Martin v. Knapp

45 Mo. 48 | Mo. | 1869

Currier, Judge,

delivered the opinion of the court.

The Probate Court of St. Louis county appointed John W. Wills administrator upon the estate of John Martin, deceased. *49Wills accepted the appointment, and duly filed his administration bond in the penal sum of $12,000, with the defendants as his sureties. The bond bears date August 29-, 1856, the condition thereto providing that “if John W. Wills, administrator of the estate of John Martin, deceased, shall faithfully administer said estate, account for, pay, and deliver all money and property of said estate, and perform all other things touching said administration, required by law, or the order or decree of any court having jurisdiction, then the above bond to be void, otherwise to remain in full force.”

March 16, 1860, Wills made a final settlement of his administration account, the sum of $7,076.44 being found in his hands subject to_ distribution, and distribution thereof was ordered accordingly, the sum of $8,588.22 being directed by the decree to be paid to the plaintiff.

• DATA PROVIDED:
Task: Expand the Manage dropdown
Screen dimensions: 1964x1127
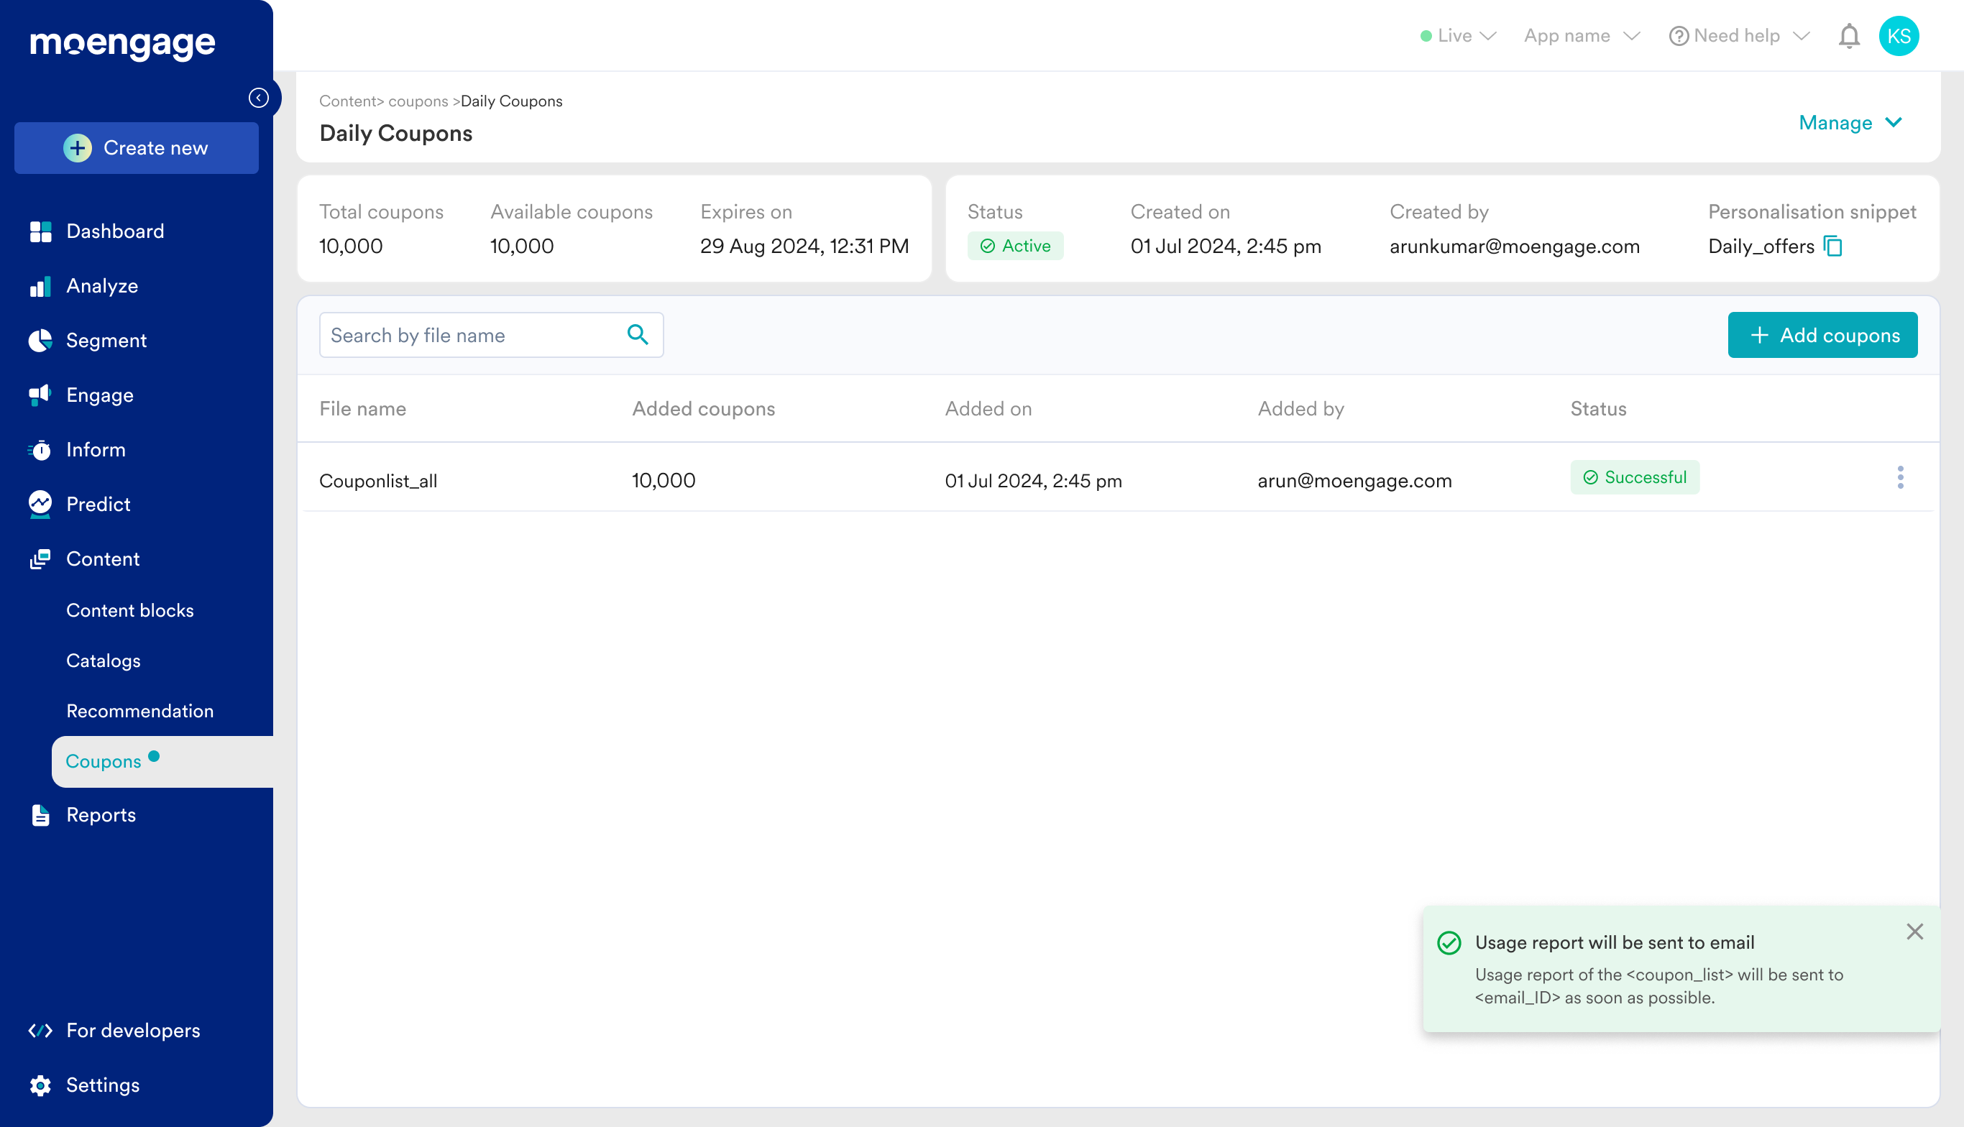Action: tap(1849, 122)
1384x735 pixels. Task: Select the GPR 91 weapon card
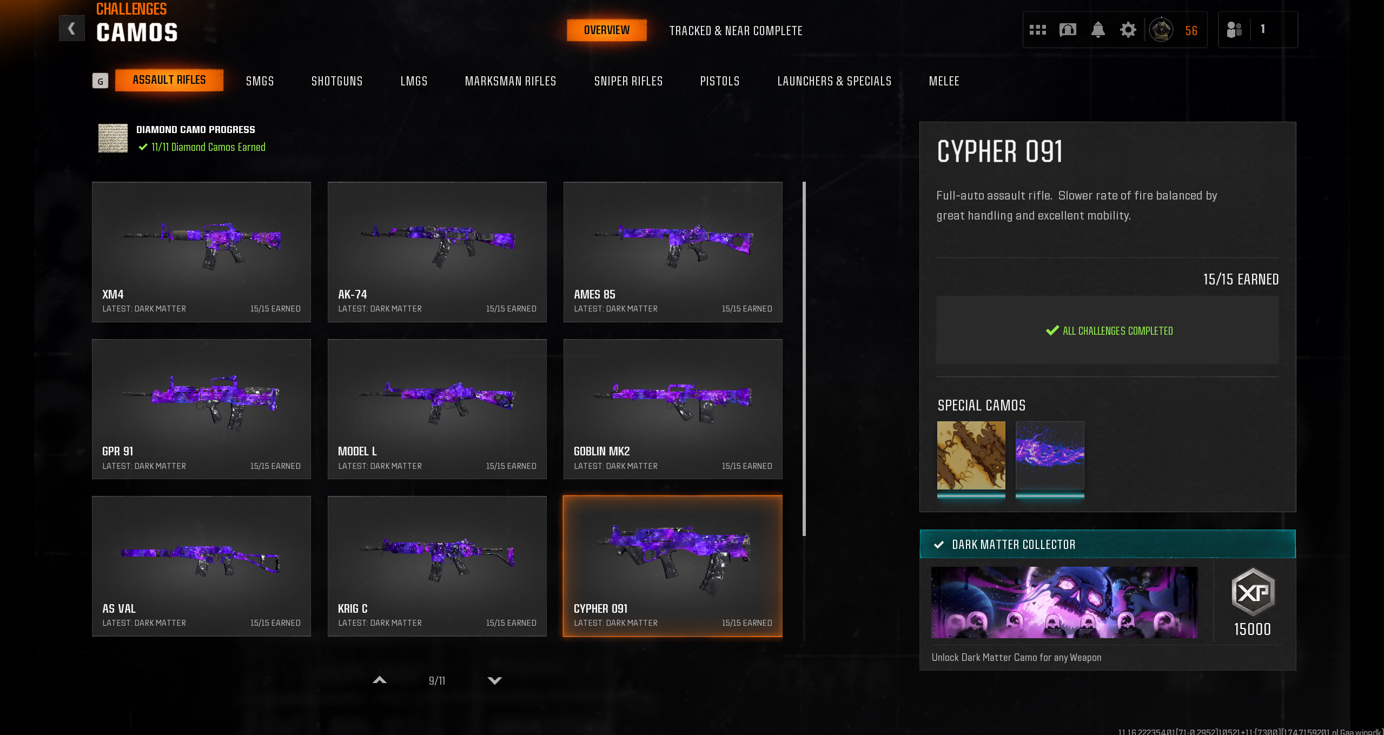tap(201, 409)
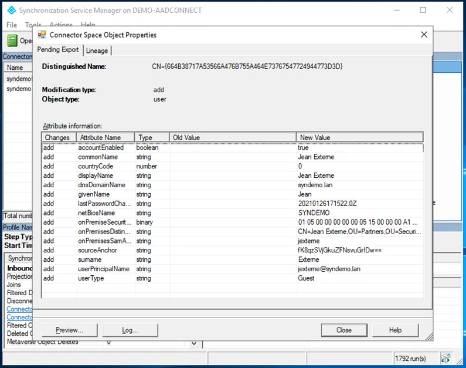Switch to the Lineage tab
Viewport: 466px width, 368px height.
point(97,51)
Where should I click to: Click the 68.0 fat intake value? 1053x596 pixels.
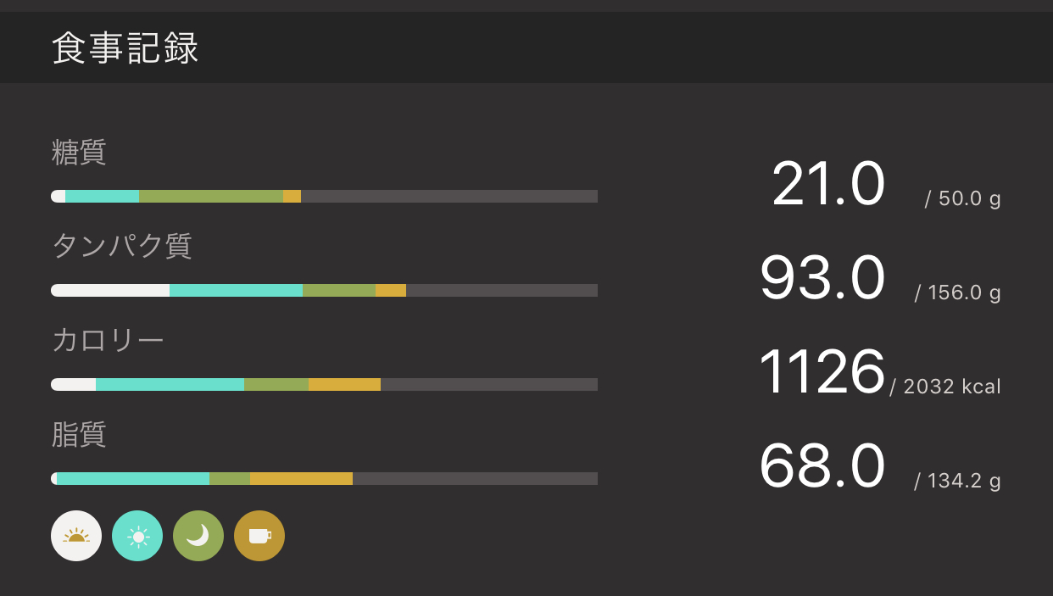822,467
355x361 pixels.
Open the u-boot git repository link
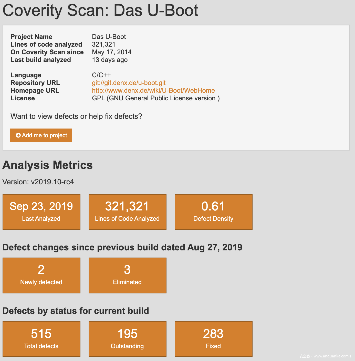click(129, 83)
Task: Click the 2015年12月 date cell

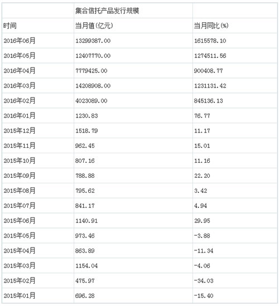Action: [x=20, y=131]
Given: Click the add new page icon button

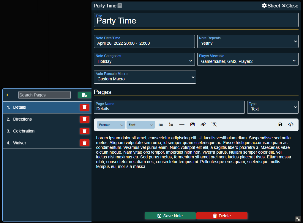Looking at the screenshot, I should [84, 95].
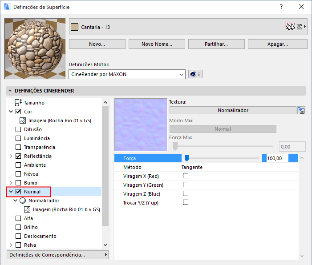This screenshot has width=312, height=265.
Task: Select image icon for Rocha Rio 01 v GS
Action: coord(23,120)
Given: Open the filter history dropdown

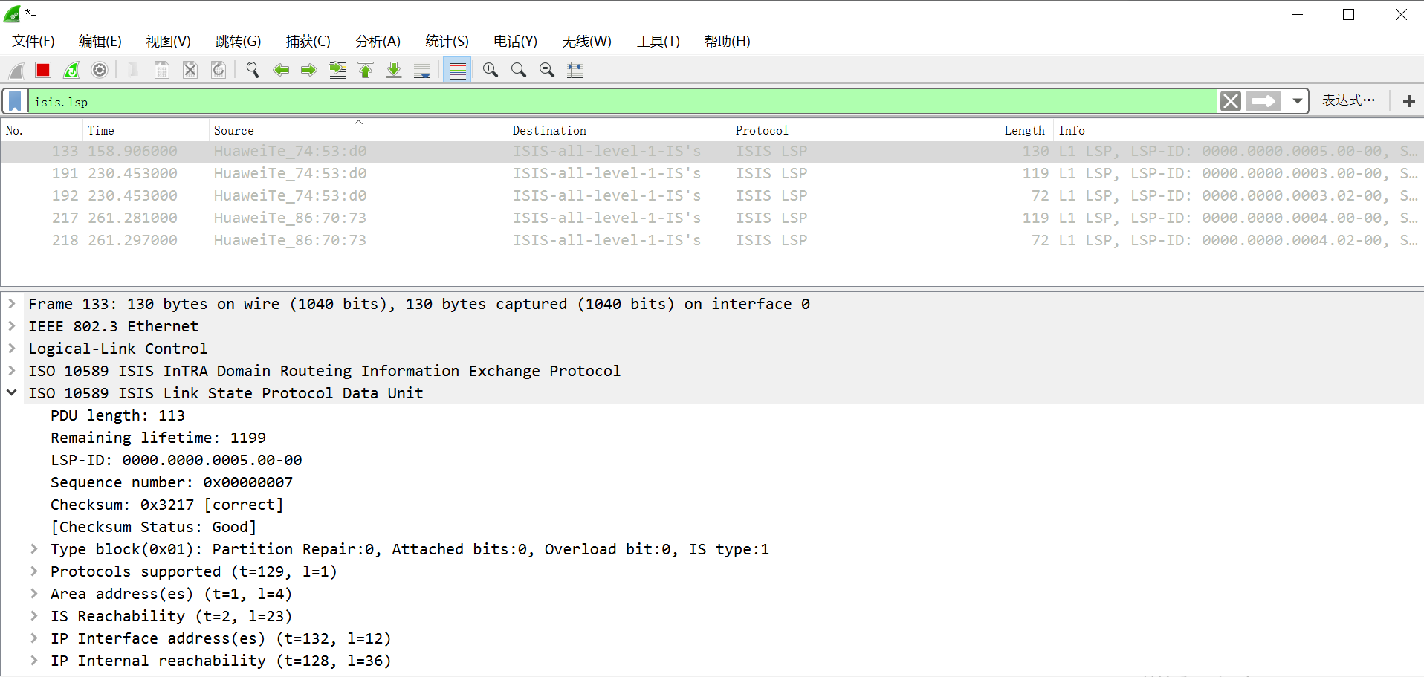Looking at the screenshot, I should (x=1296, y=101).
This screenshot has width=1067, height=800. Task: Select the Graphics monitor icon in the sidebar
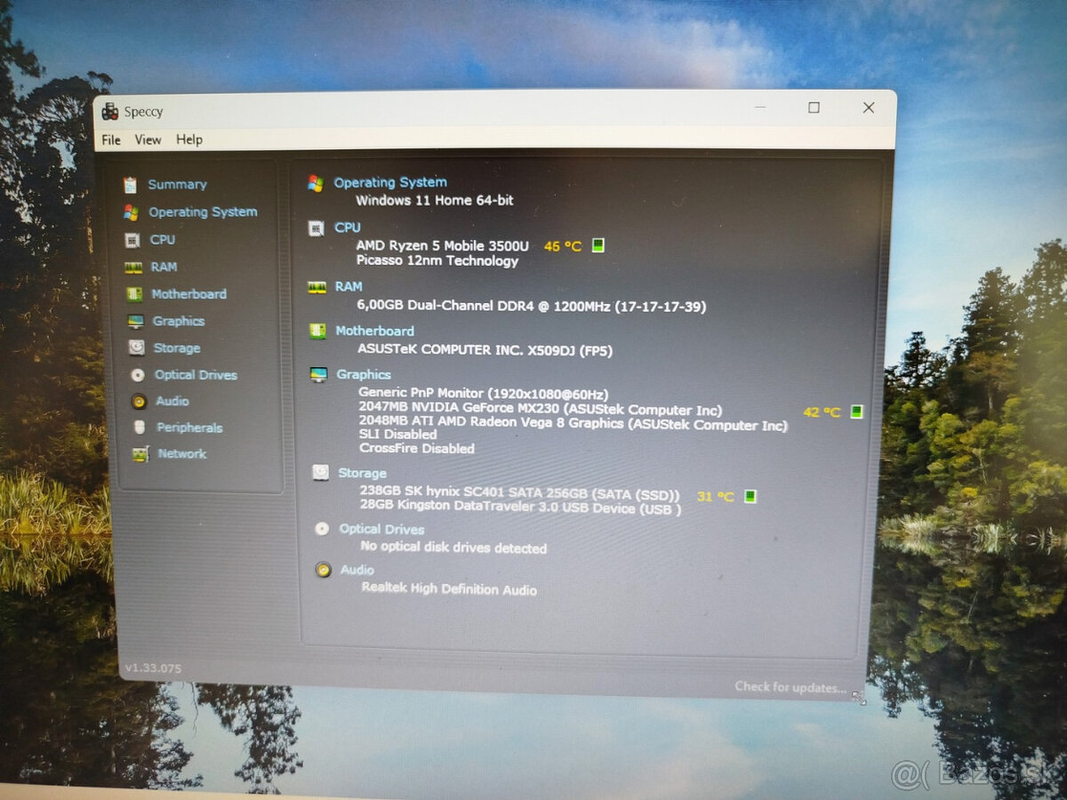pos(136,321)
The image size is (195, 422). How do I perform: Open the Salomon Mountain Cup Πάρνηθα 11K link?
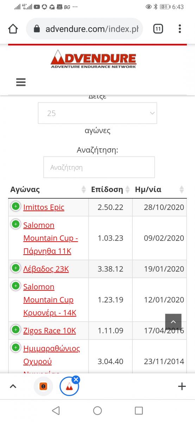50,238
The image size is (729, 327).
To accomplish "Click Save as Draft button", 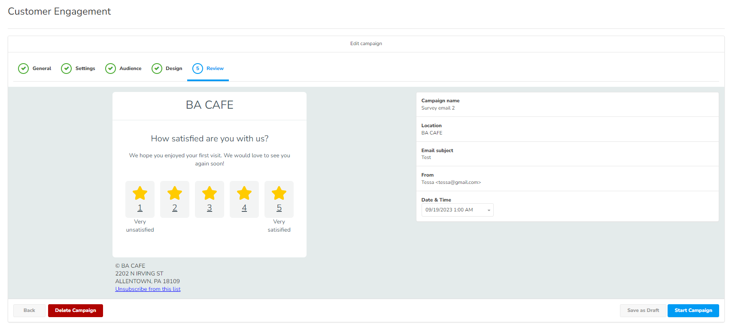I will click(643, 311).
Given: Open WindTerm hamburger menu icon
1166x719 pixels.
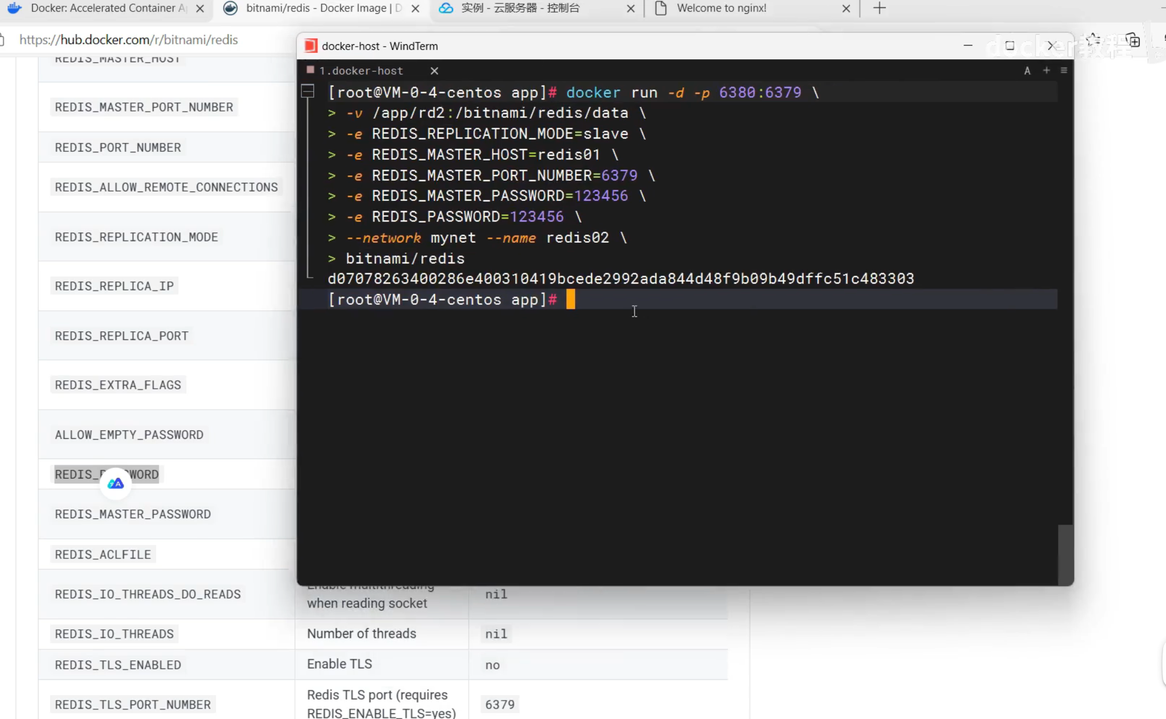Looking at the screenshot, I should tap(1064, 70).
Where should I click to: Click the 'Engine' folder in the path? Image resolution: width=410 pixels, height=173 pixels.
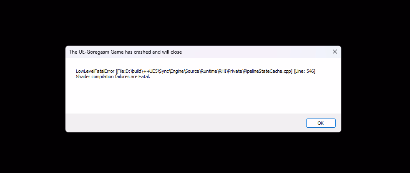(178, 72)
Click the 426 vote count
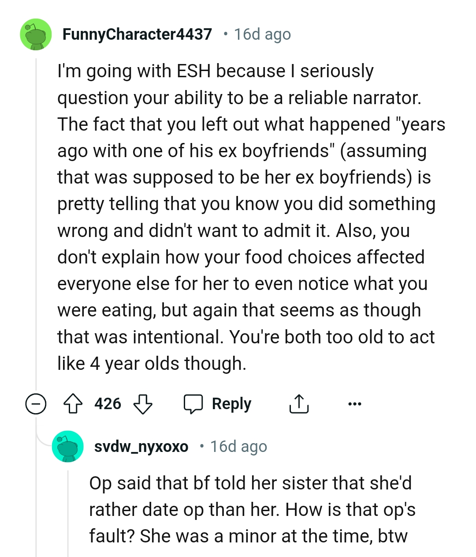The height and width of the screenshot is (557, 476). 108,403
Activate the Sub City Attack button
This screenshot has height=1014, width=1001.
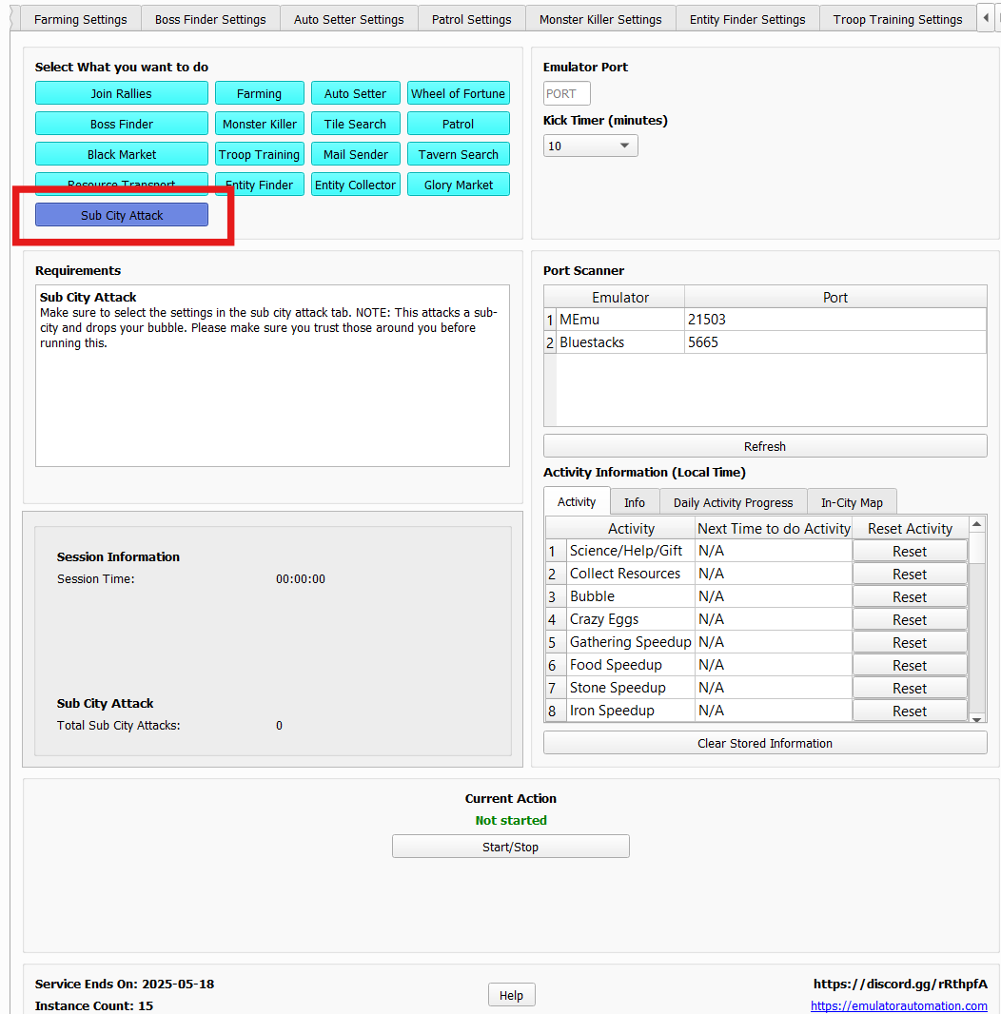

• EXERCISES:
[1] Please reproduce the passage of the Martin v. Knapp opinion starting at "March 16, 1860, Wills" and ending at "to the plaintiff.".
[2] Answer these questions from the Martin v. Knapp opinion.
(a) Which court appointed John W. Wills administrator of John Martin's estate?
(b) What was the penal sum of the administration bond?
(c) On what date did Wills make a final settlement of his administration account?

• SOLUTIONS:
[1]
March 16, 1860, Wills made a final settlement of his administration account, the sum of $7,076.44 being found in his hands subject to_ distribution, and distribution thereof was ordered accordingly, the sum of $8,588.22 being directed by the decree to be paid to the plaintiff.

[2]
(a) The Probate Court of St. Louis county
(b) $12,000
(c) March 16, 1860